One of the reasons IWF decided to weigh in on the health care debate is that women will be disproportionately affected by any "reform" plan offered by the government. Women often shoulder the burden for health care decisions in their families, a point reiterated in this weekend's special section of The New York Times.

Nicholas Kristol highlights how microfinance benefits women and girls in poverty: "A series of studies has found that when women hold assets or gain incomes, family money is more likely to be spent on nutrition, medicine and housing, and consequently children are healthier."

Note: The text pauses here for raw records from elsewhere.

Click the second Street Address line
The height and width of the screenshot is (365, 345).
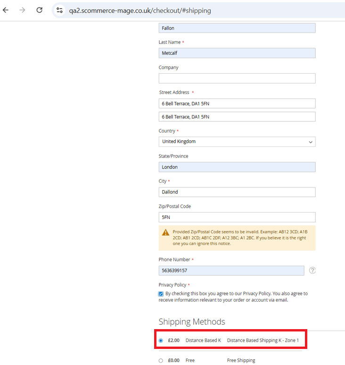[237, 117]
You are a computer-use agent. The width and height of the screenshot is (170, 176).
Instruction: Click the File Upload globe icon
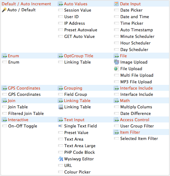[x=116, y=69]
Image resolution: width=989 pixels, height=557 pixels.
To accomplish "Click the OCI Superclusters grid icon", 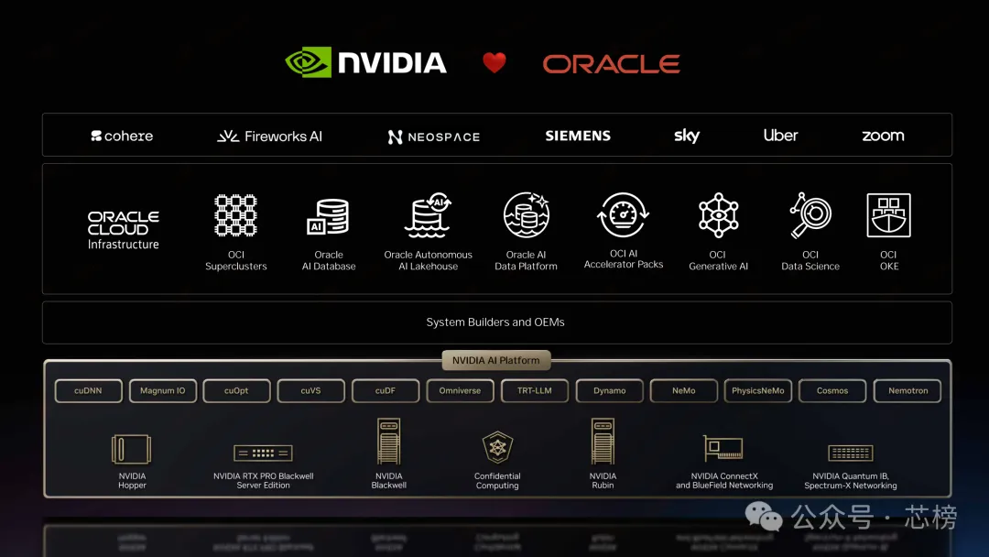I will 236,215.
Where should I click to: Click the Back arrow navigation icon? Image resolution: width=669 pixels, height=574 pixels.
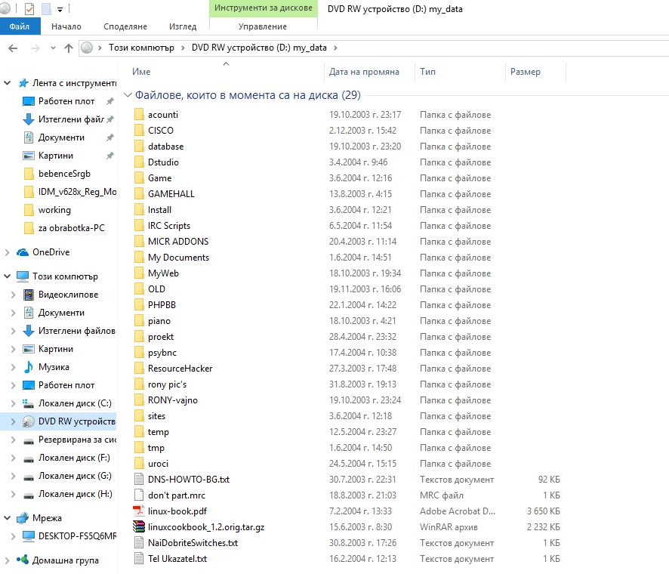point(12,48)
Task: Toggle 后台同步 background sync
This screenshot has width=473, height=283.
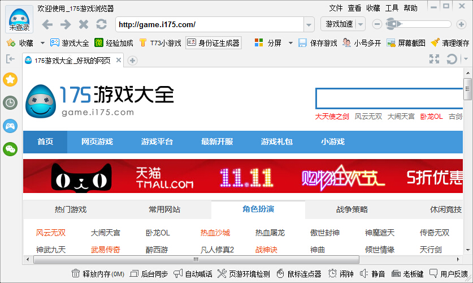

Esther Duflo, a researcher from MIT, confirms this, stating: "When women command greater power, child health and nutrition improves."

Kristol's conclusion:

"Such research has concrete implications: for example, donor countries should nudge poor countries to adjust their laws so that when a man dies, his property is passed on to his widow rather than to his brothers. Governments should make it easy for women to hold property and bank accounts – 1 percent of the world's landowners are women – and they should make it much easier for microfinance institutions to start banks so that women can save money."

Ignoring the "donor country" comment for a moment, his acknowledgment that property rights are intrinsic to economic opportunity is an important one – particularly because economic opportunity is a central platform of IWF's work. When women can earn their own money without fear of the government (or, unfortunately, family members and neighbors) taking it, society as a whole is better off.